__TASK DETAILS__. What is needed is an exact copy of all the lines below.

** Opening SOURCE MATERIAL block **

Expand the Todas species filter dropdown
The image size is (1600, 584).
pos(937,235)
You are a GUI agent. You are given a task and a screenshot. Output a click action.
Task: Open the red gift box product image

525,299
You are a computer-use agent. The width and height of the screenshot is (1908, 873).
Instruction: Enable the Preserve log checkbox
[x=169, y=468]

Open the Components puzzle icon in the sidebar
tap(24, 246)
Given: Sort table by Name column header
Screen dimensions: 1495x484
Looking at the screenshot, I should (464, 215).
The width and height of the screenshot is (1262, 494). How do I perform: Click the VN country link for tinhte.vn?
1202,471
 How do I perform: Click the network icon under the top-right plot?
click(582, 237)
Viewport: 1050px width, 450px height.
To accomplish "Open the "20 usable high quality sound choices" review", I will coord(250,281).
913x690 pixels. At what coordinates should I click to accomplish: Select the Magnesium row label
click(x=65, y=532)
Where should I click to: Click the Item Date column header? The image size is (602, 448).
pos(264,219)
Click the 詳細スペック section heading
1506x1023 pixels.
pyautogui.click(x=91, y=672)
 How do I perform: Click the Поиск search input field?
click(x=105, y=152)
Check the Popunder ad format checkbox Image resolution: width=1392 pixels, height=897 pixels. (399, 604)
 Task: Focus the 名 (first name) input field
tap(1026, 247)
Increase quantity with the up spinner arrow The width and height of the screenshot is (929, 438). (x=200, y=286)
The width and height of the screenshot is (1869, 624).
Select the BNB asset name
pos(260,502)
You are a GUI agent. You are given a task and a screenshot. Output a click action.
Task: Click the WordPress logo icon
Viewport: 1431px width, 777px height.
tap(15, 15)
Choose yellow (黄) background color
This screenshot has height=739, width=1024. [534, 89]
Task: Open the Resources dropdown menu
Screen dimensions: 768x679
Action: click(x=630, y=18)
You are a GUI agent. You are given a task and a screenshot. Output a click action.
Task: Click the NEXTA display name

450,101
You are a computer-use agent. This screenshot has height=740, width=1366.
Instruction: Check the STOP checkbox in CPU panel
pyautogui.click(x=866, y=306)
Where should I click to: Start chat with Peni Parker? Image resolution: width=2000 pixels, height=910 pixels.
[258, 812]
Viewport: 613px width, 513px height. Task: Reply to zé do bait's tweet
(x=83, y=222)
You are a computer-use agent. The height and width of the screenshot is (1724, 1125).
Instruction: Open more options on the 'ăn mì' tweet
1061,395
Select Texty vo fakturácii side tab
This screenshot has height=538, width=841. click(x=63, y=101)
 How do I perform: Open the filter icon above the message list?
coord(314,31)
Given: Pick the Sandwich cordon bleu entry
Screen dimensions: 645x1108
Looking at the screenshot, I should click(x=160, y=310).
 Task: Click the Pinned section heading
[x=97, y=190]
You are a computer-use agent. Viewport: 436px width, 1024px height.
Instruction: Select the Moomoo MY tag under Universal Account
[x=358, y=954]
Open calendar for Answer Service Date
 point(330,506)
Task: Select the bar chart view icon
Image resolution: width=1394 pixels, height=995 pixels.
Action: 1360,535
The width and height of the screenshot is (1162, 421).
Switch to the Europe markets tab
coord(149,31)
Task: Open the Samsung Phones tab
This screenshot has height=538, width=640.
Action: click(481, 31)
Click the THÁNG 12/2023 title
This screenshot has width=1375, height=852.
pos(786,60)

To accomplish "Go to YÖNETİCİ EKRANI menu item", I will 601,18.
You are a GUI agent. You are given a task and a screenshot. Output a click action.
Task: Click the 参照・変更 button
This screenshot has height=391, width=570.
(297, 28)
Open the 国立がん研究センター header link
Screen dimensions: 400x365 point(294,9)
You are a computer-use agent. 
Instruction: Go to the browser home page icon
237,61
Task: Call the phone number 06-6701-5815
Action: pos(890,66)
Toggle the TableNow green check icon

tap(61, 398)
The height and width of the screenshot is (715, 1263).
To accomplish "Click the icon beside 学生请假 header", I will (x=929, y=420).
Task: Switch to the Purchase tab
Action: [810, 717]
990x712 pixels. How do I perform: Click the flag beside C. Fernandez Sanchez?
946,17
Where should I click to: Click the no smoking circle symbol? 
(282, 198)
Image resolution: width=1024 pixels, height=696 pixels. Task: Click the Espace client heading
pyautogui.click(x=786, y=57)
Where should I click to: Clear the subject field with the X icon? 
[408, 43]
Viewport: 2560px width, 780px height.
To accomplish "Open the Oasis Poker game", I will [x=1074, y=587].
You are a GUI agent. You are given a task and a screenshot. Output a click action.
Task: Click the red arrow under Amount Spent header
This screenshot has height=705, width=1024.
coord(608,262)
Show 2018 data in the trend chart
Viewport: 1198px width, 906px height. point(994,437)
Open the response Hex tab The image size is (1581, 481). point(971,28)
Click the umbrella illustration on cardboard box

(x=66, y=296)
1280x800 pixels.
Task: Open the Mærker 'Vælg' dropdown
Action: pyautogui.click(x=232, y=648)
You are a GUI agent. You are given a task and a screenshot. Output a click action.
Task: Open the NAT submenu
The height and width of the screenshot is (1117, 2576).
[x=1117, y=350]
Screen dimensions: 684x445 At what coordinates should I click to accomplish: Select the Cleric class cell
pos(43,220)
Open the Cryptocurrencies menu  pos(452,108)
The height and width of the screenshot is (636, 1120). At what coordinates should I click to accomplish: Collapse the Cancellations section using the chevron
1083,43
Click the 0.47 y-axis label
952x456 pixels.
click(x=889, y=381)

** Closing SOURCE MATERIAL block **

__OUTPUT FOR THIS EXERCISE__.
Expand the Todas species filter dropdown
The image size is (1600, 584).
pos(937,235)
You are a GUI agent. You are given a task and a screenshot. Output a click action.
Task: Open the red gift box product image

525,299
You are a computer-use agent. The width and height of the screenshot is (1908, 873).
Instruction: Enable the Preserve log checkbox
[x=169, y=468]

Open the Components puzzle icon in the sidebar
tap(24, 246)
Given: Sort table by Name column header
Screen dimensions: 1495x484
Looking at the screenshot, I should (464, 215).
The width and height of the screenshot is (1262, 494). How do I perform: Click the VN country link for tinhte.vn?
1202,471
 How do I perform: Click the network icon under the top-right plot?
click(582, 237)
Viewport: 1050px width, 450px height.
To accomplish "Open the "20 usable high quality sound choices" review", I will coord(250,281).
913x690 pixels. At what coordinates should I click to accomplish: Select the Magnesium row label
click(x=65, y=532)
Where should I click to: Click the Item Date column header? The image size is (602, 448).
pos(264,219)
Click the 詳細スペック section heading
1506x1023 pixels.
pyautogui.click(x=91, y=672)
 How do I perform: Click the Поиск search input field?
click(x=105, y=152)
Check the Popunder ad format checkbox Image resolution: width=1392 pixels, height=897 pixels. (399, 604)
 Task: Focus the 名 (first name) input field
tap(1026, 247)
Increase quantity with the up spinner arrow The width and height of the screenshot is (929, 438). (x=200, y=286)
The width and height of the screenshot is (1869, 624).
Select the BNB asset name
pos(260,502)
You are a GUI agent. You are given a task and a screenshot. Output a click action.
Task: Click the WordPress logo icon
Viewport: 1431px width, 777px height.
tap(15, 15)
Choose yellow (黄) background color
This screenshot has height=739, width=1024. [534, 89]
Task: Open the Resources dropdown menu
Screen dimensions: 768x679
Action: click(x=630, y=18)
You are a GUI agent. You are given a task and a screenshot. Output a click action.
Task: Click the NEXTA display name

450,101
You are a computer-use agent. This screenshot has height=740, width=1366.
Instruction: Check the STOP checkbox in CPU panel
pyautogui.click(x=866, y=306)
Where should I click to: Start chat with Peni Parker? Image resolution: width=2000 pixels, height=910 pixels.
[258, 812]
Viewport: 613px width, 513px height. Task: Reply to zé do bait's tweet
(x=83, y=222)
You are a computer-use agent. The height and width of the screenshot is (1724, 1125).
Instruction: Open more options on the 'ăn mì' tweet
1061,395
Select Texty vo fakturácii side tab
This screenshot has height=538, width=841. click(x=63, y=101)
 How do I perform: Open the filter icon above the message list?
coord(314,31)
Given: Pick the Sandwich cordon bleu entry
Screen dimensions: 645x1108
Looking at the screenshot, I should click(x=160, y=310).
 Task: Click the Pinned section heading
[x=97, y=190]
You are a computer-use agent. Viewport: 436px width, 1024px height.
Instruction: Select the Moomoo MY tag under Universal Account
[x=358, y=954]
Open calendar for Answer Service Date
 point(330,506)
Task: Select the bar chart view icon
Image resolution: width=1394 pixels, height=995 pixels.
Action: 1360,535
The width and height of the screenshot is (1162, 421).
Switch to the Europe markets tab
coord(149,31)
Task: Open the Samsung Phones tab
This screenshot has height=538, width=640.
Action: click(481, 31)
Click the THÁNG 12/2023 title
This screenshot has width=1375, height=852.
pos(786,60)

To accomplish "Go to YÖNETİCİ EKRANI menu item", I will 601,18.
You are a GUI agent. You are given a task and a screenshot. Output a click action.
Task: Click the 参照・変更 button
This screenshot has height=391, width=570.
(297, 28)
Open the 国立がん研究センター header link
Screen dimensions: 400x365 point(294,9)
You are a computer-use agent. 
Instruction: Go to the browser home page icon
237,61
Task: Call the phone number 06-6701-5815
Action: pos(890,66)
Toggle the TableNow green check icon

tap(61, 398)
The height and width of the screenshot is (715, 1263).
To accomplish "Click the icon beside 学生请假 header", I will (x=929, y=420).
Task: Switch to the Purchase tab
Action: [810, 717]
990x712 pixels. How do I perform: Click the flag beside C. Fernandez Sanchez?
946,17
Where should I click to: Click the no smoking circle symbol? 
(282, 198)
Image resolution: width=1024 pixels, height=696 pixels. Task: Click the Espace client heading
pyautogui.click(x=786, y=57)
Where should I click to: Clear the subject field with the X icon? 
[408, 43]
Viewport: 2560px width, 780px height.
To accomplish "Open the Oasis Poker game", I will [x=1074, y=587].
You are a GUI agent. You are given a task and a screenshot. Output a click action.
Task: Click the red arrow under Amount Spent header
This screenshot has height=705, width=1024.
coord(608,262)
Show 2018 data in the trend chart
Viewport: 1198px width, 906px height. point(994,437)
Open the response Hex tab The image size is (1581, 481). point(971,28)
Click the umbrella illustration on cardboard box

(x=66, y=296)
1280x800 pixels.
Task: Open the Mærker 'Vælg' dropdown
Action: pyautogui.click(x=232, y=648)
You are a GUI agent. You are given a task and a screenshot. Output a click action.
Task: Open the NAT submenu
The height and width of the screenshot is (1117, 2576).
[x=1117, y=350]
Screen dimensions: 684x445 At what coordinates should I click to accomplish: Select the Cleric class cell
pos(43,220)
Open the Cryptocurrencies menu  pos(452,108)
The height and width of the screenshot is (636, 1120). At what coordinates should I click to accomplish: Collapse the Cancellations section using the chevron
1083,43
Click the 0.47 y-axis label
952x456 pixels.
click(x=889, y=381)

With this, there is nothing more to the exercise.